Without giving her the Coke—I drank hers, too—I returned to my crew. Half an hour later we got a call for an acre-large fire on Commissary Ridge. Cappy called Ash on the radio, asked for her location. She gave him an impossible legal: Township 28 north, Range 117 west. Alice Lake. “Taking tea samples above Alice Lake,” she said. “I’m a good hour’s hike away from my truck. Sorry, Cap. can’t make this one,” she said.
“Roger that,” said Cappy. “Sorry you’ll miss it.”
From where she was praying, it would have taken her two, maybe three, hours to get into Alice Lake. You had to walk.
We returned from that fire sometime well after midnight. Ash was sitting in an old Naugahyde recliner in the crew quarters, wearing her cool-night T-shirt over nothing, drinking a beer, reading
Insects of Western North America.
“I suppose you guys want pancakes,” she said.
The Thursday after Raphael and I finally locked horns, Cappy left the
Gazette
on the kitchen table. He had circled the article in the Police Blotter with a red map pen:
FS MAN IN DRUNKEN RUCKUS.
The reporter used my full name, which seemed foreign to me, the neon details of the fight belonging to someone else. I had already settled with the bar owner, and neither Raphael nor I was about to press charges.
I began watching her wake up again—my left eye half-closed with swelling. And I soaked her pancakes with syrup to soften them up, make them easier to chew.
I worked. I slept. I drank. At night heat lightning ringed the sky around Hams Fork. Several mornings it rained. No fires.
I wrote a couple of long letters, telling Jennifer I missed her and dreamed of seeing her in October. I carved a six-foot-tall pine-log grizzly bear with a chain saw one long weekend and had Harley help me drag it into the crew quarters, where I set it up between my bunk and his. I was glad when Ash said it gave her the willies, like it was staring at her all night.
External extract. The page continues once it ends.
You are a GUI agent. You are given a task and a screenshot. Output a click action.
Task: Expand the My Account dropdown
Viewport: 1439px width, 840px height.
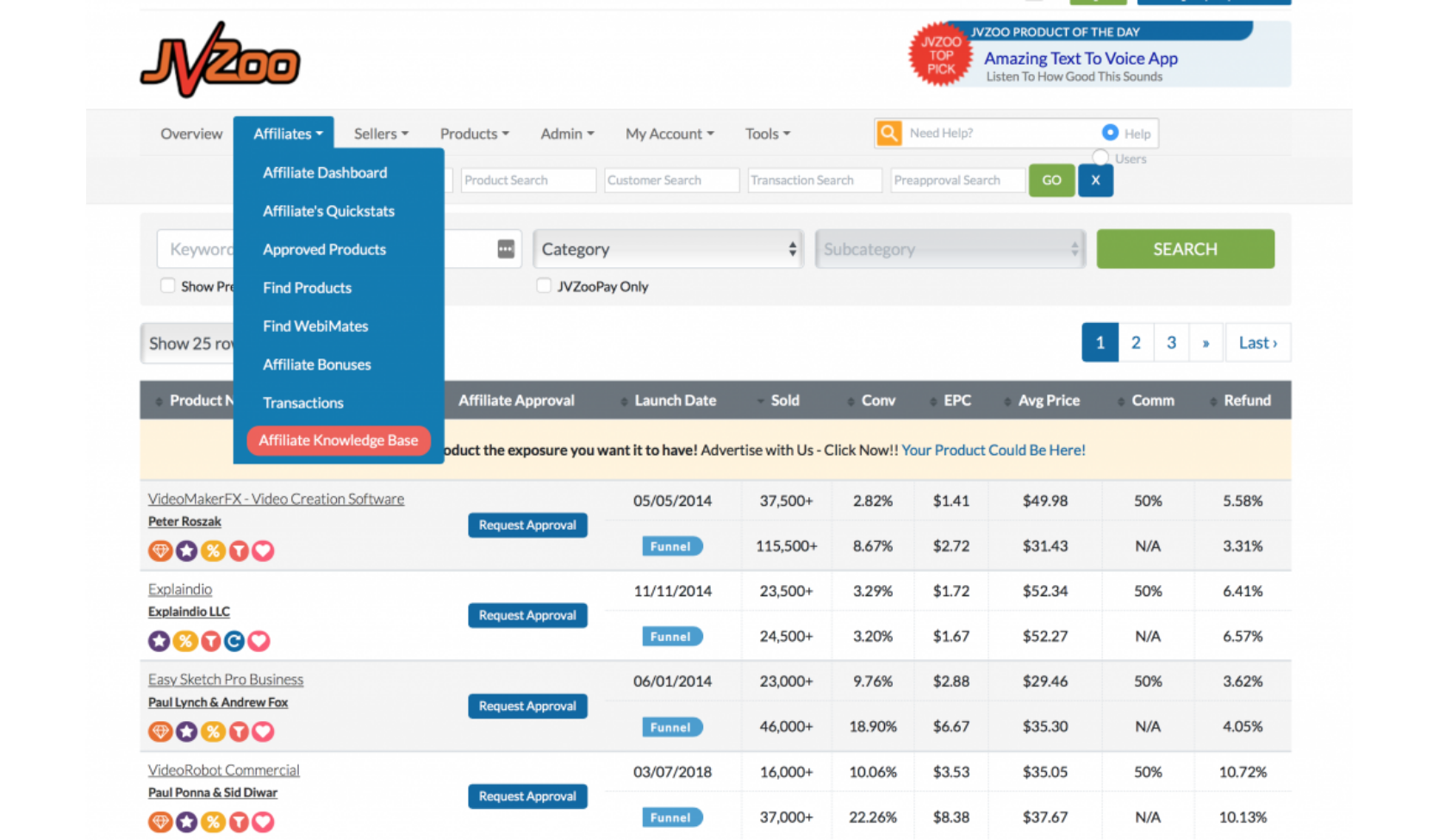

The better part of August came and went. We had no fires to extinguish so they put us to work stacking slash piles and painting trees for timber sales. We prayed for fire.
One afternoon I ran over Cinder while backing my engine into the shop. I don’t know why he didn’t get out of the way, but he didn’t. The dual tires rolled over him, squashing him flat. We had to use a snow shovel like a spatula to scrape him off the concrete. Cappy said we didn’t need a goddamn cat around anyway. Ash didn’t say anything.
In late August, Raphael abandoned her; he had to get back to Bible school in Nebraska. The way she limped around when he left—in his ambulance, like a portent, kicking up gravel dust in the crew-quarters parking lot—we knew it was over for good. He’d strung her along like any of us would have done, or did.
Ash stopped making pancakes. “Eat some oatmeal for Chrissakes,” she told us the morning after he drove away. She stopped going for long walks in the desert alone. She stopped going to church— Hams Fork New Psalmody Free—on Sunday mornings.
I took to walking in the desert northeast of town by myself. I carried a rucksack and spent a good deal of time thinking thoughts I was later ashamed of.
After work the day before Labor Day, I mixed brake fluid and antifreeze in a Styrofoam cup and set it in the desert near the dump, so we could blame the fire on garbage.